═══ SOURCE DATA ═══
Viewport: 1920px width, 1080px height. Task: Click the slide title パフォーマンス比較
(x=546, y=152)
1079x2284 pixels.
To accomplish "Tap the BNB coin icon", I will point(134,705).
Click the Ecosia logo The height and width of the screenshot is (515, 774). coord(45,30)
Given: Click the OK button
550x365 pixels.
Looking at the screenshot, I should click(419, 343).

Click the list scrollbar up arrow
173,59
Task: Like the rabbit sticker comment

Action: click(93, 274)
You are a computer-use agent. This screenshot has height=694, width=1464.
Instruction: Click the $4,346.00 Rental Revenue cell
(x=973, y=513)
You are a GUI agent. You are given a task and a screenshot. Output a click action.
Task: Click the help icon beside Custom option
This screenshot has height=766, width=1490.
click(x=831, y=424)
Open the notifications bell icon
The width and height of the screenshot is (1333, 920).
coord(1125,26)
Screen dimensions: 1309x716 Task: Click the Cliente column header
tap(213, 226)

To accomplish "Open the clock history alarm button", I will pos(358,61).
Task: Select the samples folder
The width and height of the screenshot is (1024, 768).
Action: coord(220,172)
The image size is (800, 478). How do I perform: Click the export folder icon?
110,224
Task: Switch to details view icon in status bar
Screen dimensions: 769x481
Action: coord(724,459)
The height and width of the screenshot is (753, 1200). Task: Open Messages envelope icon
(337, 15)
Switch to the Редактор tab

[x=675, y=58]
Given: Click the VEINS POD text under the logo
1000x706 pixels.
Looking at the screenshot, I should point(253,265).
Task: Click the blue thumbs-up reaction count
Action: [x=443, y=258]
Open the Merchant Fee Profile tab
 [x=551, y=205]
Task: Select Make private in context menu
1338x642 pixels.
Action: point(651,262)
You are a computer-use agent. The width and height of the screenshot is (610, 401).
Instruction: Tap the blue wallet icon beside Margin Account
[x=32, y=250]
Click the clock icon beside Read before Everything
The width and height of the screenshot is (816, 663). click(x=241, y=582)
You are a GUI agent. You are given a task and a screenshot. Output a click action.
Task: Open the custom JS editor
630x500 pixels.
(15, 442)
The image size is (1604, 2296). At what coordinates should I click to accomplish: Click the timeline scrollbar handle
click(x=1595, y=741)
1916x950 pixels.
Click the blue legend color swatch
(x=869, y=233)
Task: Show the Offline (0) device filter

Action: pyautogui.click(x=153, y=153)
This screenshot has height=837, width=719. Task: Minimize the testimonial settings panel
═══
Starting with the first entry and ending with the last, give all of them again unchanged.

Viewport: 1920px width, 1080px height. Task: Click the slide title パフォーマンス比較
(x=546, y=152)
1079x2284 pixels.
To accomplish "Tap the BNB coin icon", I will point(134,705).
Click the Ecosia logo The height and width of the screenshot is (515, 774). coord(45,30)
Given: Click the OK button
550x365 pixels.
Looking at the screenshot, I should click(419, 343).

Click the list scrollbar up arrow
173,59
Task: Like the rabbit sticker comment

Action: click(93, 274)
You are a computer-use agent. This screenshot has height=694, width=1464.
Instruction: Click the $4,346.00 Rental Revenue cell
(x=973, y=513)
You are a GUI agent. You are given a task and a screenshot. Output a click action.
Task: Click the help icon beside Custom option
This screenshot has height=766, width=1490.
click(x=831, y=424)
Open the notifications bell icon
The width and height of the screenshot is (1333, 920).
coord(1125,26)
Screen dimensions: 1309x716 Task: Click the Cliente column header
tap(213, 226)

To accomplish "Open the clock history alarm button", I will pos(358,61).
Task: Select the samples folder
The width and height of the screenshot is (1024, 768).
Action: coord(220,172)
The image size is (800, 478). How do I perform: Click the export folder icon?
110,224
Task: Switch to details view icon in status bar
Screen dimensions: 769x481
Action: coord(724,459)
The height and width of the screenshot is (753, 1200). Task: Open Messages envelope icon
(337, 15)
Switch to the Редактор tab

[x=675, y=58]
Given: Click the VEINS POD text under the logo
1000x706 pixels.
Looking at the screenshot, I should point(253,265).
Task: Click the blue thumbs-up reaction count
Action: [x=443, y=258]
Open the Merchant Fee Profile tab
 [x=551, y=205]
Task: Select Make private in context menu
1338x642 pixels.
Action: point(651,262)
You are a computer-use agent. The width and height of the screenshot is (610, 401).
Instruction: Tap the blue wallet icon beside Margin Account
[x=32, y=250]
Click the clock icon beside Read before Everything
The width and height of the screenshot is (816, 663). click(x=241, y=582)
You are a GUI agent. You are given a task and a screenshot. Output a click action.
Task: Open the custom JS editor
630x500 pixels.
(15, 442)
The image size is (1604, 2296). At what coordinates should I click to accomplish: Click the timeline scrollbar handle
click(x=1595, y=741)
1916x950 pixels.
Click the blue legend color swatch
(x=869, y=233)
Task: Show the Offline (0) device filter

Action: pyautogui.click(x=153, y=153)
This screenshot has height=837, width=719. Task: Minimize the testimonial settings panel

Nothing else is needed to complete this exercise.